Review of the Hand Hygiene Compliance revealed the following for 2014:
Main Campus Off-Site Campus
Jan - 79% Jan - 86%
Feb - 80% Feb - 79%
Mar - 68% Mar - 75%
Apr - 83% Apr - 69%
May - 88% May - 71%
June - 96% June - 68%
July - 96% July - 77%
Aug - 90% Aug - 79%
Sept - 84% Sept - 82%
Review of the Action Cue report for Hand Hygiene Compliance revealed the only documented corrective action to addressed the staff non-compliance with hand hygiene was to educate and stress the importance of hand washing in staff meetings and install more sinks. There was no documented evidence of any further corrective actions to address hand hygiene.
In an interview on 10/29/14 from 1:25 p.m., S2DON confirmed he was the interim Quality Assurance co-coordinator until S6RN/IC/QA (Registered Nurse, Infection Control/Quality Assurance) completed orientation. After reviewing the Action Cue reports for Hand Hygiene Compliance for the last 12 months, S2DON stated he entered his documentation of hand hygiene surveillance onto the Action Cue system and then he destroyed the raw data. S2DON verified he had no documentation of any data collected related to hand hygiene. When asked what corrective actions had been done to address the failure to meet the identified benchmark of 85%, S2DON stated they educated and stressed to the staff the importance of hand washing and they had identified the need for additional sinks for handwashing. S2DON confirmed no new actions had been implemented to address the repeated lack of compliance with hand hygiene other than educating the staff.

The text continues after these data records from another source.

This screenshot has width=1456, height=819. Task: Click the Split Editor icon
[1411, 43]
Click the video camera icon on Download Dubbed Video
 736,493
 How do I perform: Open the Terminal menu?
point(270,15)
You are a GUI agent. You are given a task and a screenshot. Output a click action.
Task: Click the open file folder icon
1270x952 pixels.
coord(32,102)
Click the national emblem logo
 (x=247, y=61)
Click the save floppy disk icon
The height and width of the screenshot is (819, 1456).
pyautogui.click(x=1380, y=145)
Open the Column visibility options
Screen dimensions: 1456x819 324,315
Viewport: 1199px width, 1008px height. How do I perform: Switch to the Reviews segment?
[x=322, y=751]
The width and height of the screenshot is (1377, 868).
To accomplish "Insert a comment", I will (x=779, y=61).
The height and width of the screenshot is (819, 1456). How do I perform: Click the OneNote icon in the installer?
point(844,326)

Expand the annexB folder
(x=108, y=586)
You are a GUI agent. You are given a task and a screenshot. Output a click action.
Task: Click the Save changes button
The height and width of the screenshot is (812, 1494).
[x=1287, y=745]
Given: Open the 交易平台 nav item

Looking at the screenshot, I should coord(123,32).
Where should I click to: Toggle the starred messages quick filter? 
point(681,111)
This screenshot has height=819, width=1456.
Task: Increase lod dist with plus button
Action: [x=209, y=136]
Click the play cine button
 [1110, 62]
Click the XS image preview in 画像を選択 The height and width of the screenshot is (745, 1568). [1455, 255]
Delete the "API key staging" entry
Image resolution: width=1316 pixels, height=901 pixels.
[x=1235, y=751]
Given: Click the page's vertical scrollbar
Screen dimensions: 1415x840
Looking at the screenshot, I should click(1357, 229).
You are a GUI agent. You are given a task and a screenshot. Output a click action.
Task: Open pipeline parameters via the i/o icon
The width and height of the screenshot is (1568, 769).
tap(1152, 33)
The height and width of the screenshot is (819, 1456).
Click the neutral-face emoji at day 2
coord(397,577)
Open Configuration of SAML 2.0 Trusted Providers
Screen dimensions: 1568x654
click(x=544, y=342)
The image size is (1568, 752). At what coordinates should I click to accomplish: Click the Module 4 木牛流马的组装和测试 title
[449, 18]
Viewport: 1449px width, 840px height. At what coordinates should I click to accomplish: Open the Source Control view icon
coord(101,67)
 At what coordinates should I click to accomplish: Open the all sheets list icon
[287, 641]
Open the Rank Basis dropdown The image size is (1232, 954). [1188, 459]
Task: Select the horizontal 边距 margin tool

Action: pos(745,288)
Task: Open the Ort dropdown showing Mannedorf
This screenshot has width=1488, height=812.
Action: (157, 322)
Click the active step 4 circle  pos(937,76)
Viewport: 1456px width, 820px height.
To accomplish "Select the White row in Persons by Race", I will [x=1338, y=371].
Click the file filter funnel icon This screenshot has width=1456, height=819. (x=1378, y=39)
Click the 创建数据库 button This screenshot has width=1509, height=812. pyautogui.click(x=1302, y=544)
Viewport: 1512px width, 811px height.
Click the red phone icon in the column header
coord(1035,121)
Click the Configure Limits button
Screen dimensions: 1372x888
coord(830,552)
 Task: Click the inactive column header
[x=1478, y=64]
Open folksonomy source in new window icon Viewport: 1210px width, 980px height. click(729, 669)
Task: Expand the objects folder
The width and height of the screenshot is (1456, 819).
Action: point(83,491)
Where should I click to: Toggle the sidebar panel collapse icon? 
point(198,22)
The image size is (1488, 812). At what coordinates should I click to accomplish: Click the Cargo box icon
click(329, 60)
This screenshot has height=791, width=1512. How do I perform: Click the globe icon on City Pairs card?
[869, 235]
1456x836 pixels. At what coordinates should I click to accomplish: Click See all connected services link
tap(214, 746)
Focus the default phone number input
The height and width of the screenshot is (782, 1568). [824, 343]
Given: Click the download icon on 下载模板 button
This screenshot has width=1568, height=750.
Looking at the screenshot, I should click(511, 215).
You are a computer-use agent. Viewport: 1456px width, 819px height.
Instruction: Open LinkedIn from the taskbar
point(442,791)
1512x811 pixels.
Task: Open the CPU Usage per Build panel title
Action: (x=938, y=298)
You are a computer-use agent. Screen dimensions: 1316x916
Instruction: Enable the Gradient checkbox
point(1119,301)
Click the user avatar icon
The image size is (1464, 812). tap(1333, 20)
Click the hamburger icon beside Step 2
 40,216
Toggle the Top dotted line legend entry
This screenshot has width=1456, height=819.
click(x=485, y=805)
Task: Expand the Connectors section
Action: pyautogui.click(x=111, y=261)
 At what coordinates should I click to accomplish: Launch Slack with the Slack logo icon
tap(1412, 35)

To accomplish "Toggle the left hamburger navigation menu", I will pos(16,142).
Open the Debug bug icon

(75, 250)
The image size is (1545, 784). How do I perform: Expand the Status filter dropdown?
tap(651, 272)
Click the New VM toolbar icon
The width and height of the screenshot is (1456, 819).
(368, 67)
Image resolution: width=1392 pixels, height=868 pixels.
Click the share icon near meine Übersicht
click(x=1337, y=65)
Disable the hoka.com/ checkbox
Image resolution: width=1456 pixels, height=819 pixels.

S2DON further stated no one person was responsible for overseeing QAPI. S2DON stated each department tracks their own QI and he did not know what they are tracking. When asked if he would be adding more infection control indicators, S2DON stated no, he, "Would like to", but it would have to be corporate wide and he could not add indicators in the Action Cue. S2DON stated AMG corporate chooses the quality indicators that the hospitals would track & trend.